Leather HA, Segers P, Berends N, Vandermeersch E, Wouters PF
Crit Care Med. 2002;30(11):2548.
OBJECTIVE: Arginine vasopressin is a promising systemic vasopressor in settings such as vasodilatory shock and cardiopulmonary resuscitation. The evidence that arginine vasopressin may also have a pulmonary vasodilatory effect makes it an attractive drug for the treatment of circulatory shock secondary to right ventricular failure and pulmonary hypertension. In the present study, we evaluated the effects of arginine vasopressin on right ventricular function and ventriculovascular coupling in the setting of moderate acute pulmonary hypertension and compared these effects with those of phenylephrine.
DESIGN: Prospective laboratory investigation using an established model of acute pulmonary hypertension.
SETTING: University hospital laboratory.
SUBJECTS: Seven adult beagle dogs weighing 8-14 kg.

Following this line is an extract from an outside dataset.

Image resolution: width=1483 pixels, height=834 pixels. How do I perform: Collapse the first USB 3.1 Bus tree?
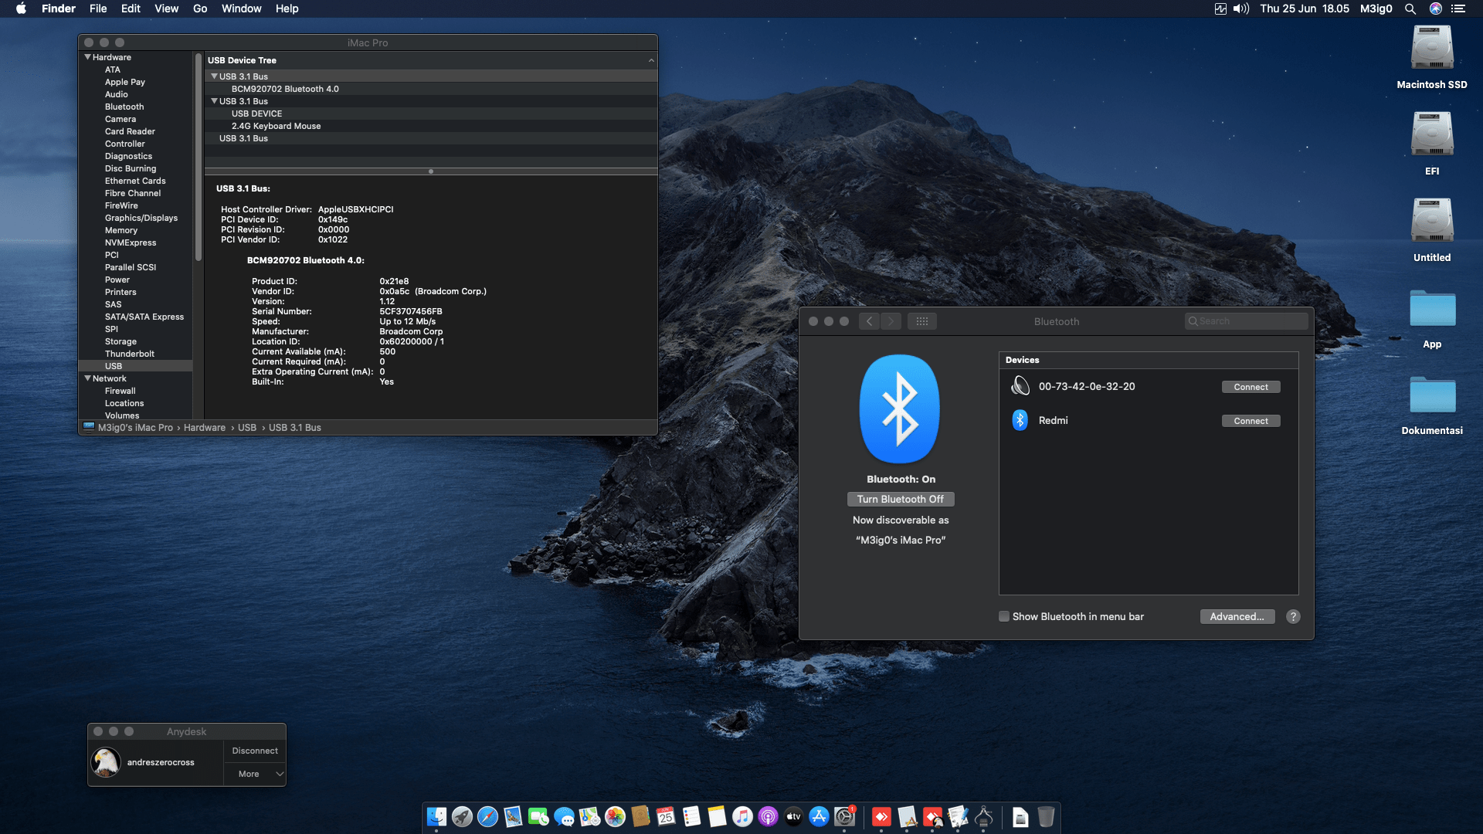[x=214, y=76]
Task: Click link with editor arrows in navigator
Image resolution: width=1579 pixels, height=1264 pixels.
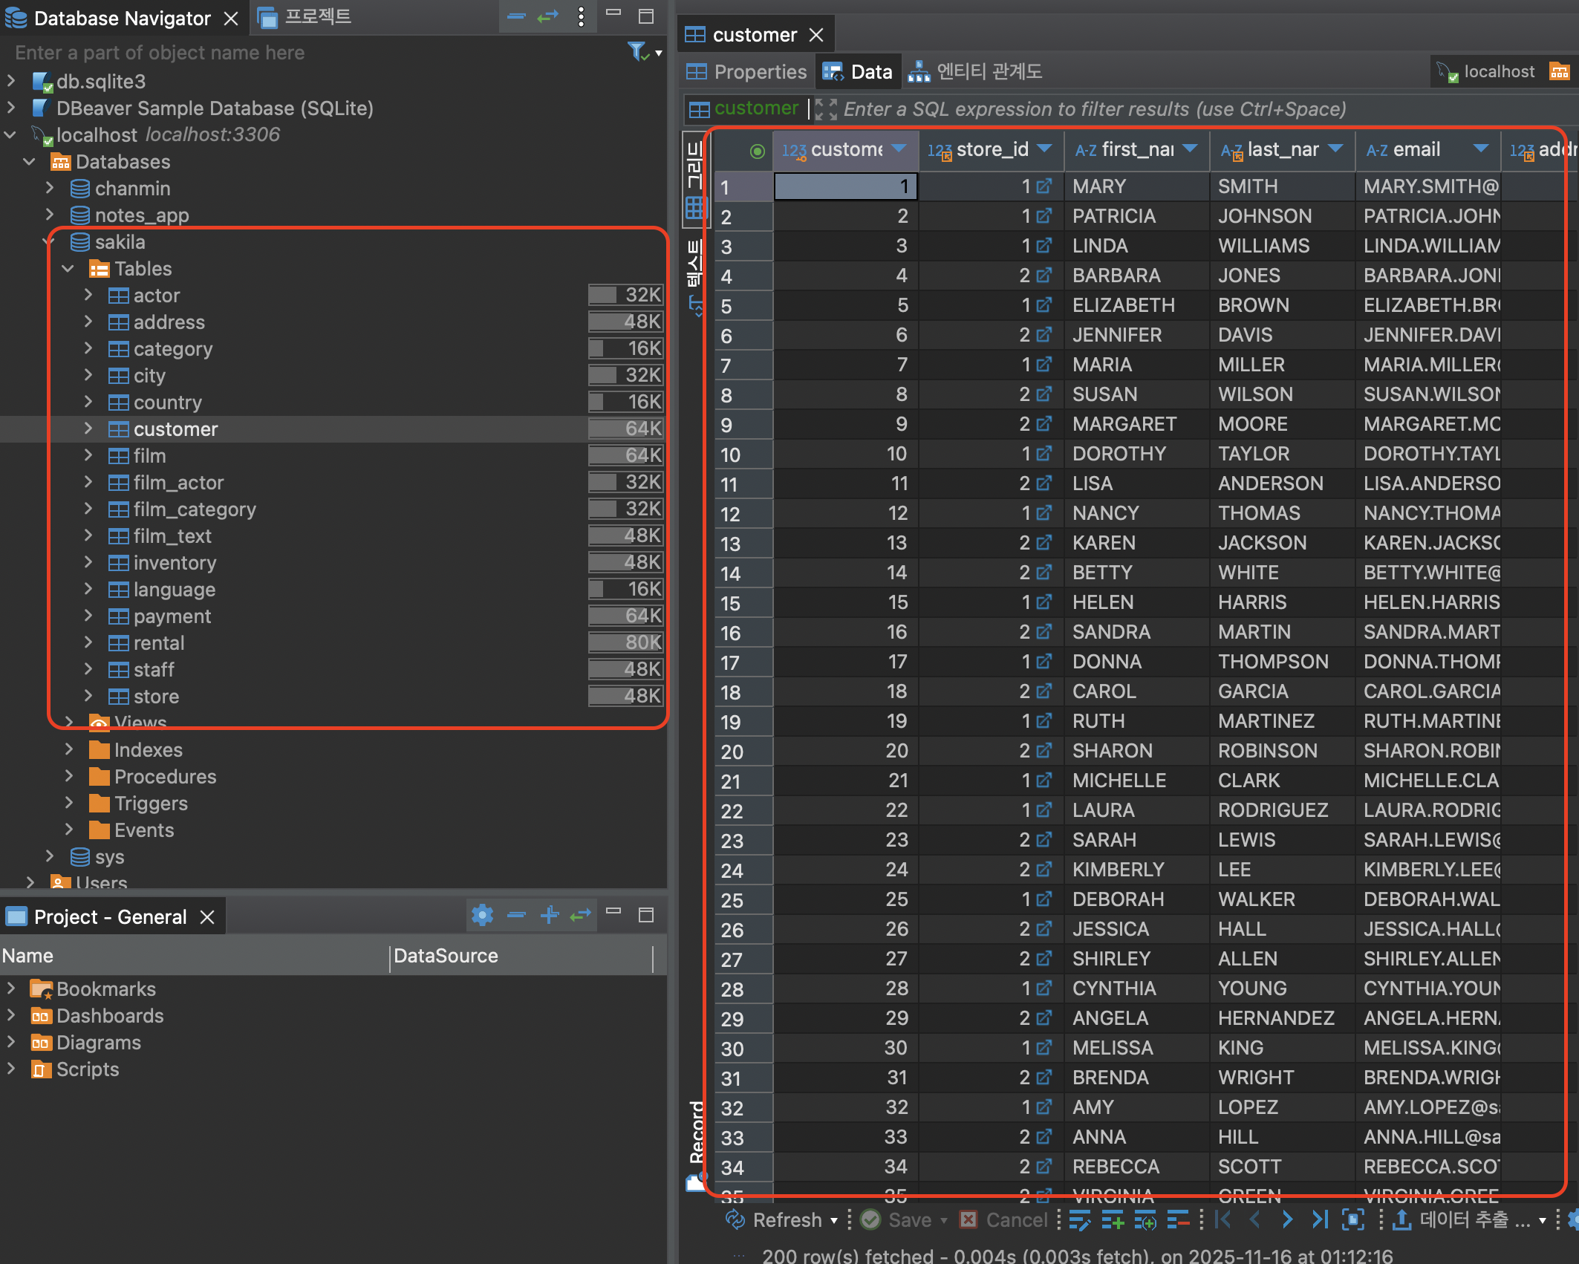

INTERVENTIONS: After acute instrumentation to measure right ventricular pressure and volume with the conductance technique and pulmonary artery flow and pressure with high-fidelity transducers, the stable thromboxane analogue U46619 was infused continuously to obtain stable pulmonary hypertension. Phenylephrine and arginine vasopressin were administered consecutively in continuous infusions at doses titrated to achieve a 25% increase in aortic pressure.
MEASUREMENTS AND MAIN RESULTS: Phenylephrine and arginine vasopressin both increased total pulmonary vascular resistance and arterial elastance without influencing characteristic impedance. Both drugs decreased cardiac output and stroke volume. Right ventricular hydraulic power output was reduced by arginine vasopressin but not by phenylephrine. Most importantly, arginine vasopressin caused a 31% decrease in right ventricular contractility measured as the slope of the preload recruitable stroke work relationship, whereas contractility was preserved during phenylephrine infusion.
CONCLUSIONS: In the present model, arginine vasopressin causes pulmonary vascular constriction and exerts an important negative inotropic effect on the right ventricle. These findings suggest that one should be cautious in the use of arginine vasopressin when right ventricular function is compromised.
Center for Expiremental Surgery and Anesthesiology, Anesthesiology Department, Katholieke Universiteit Leuven, Belgium.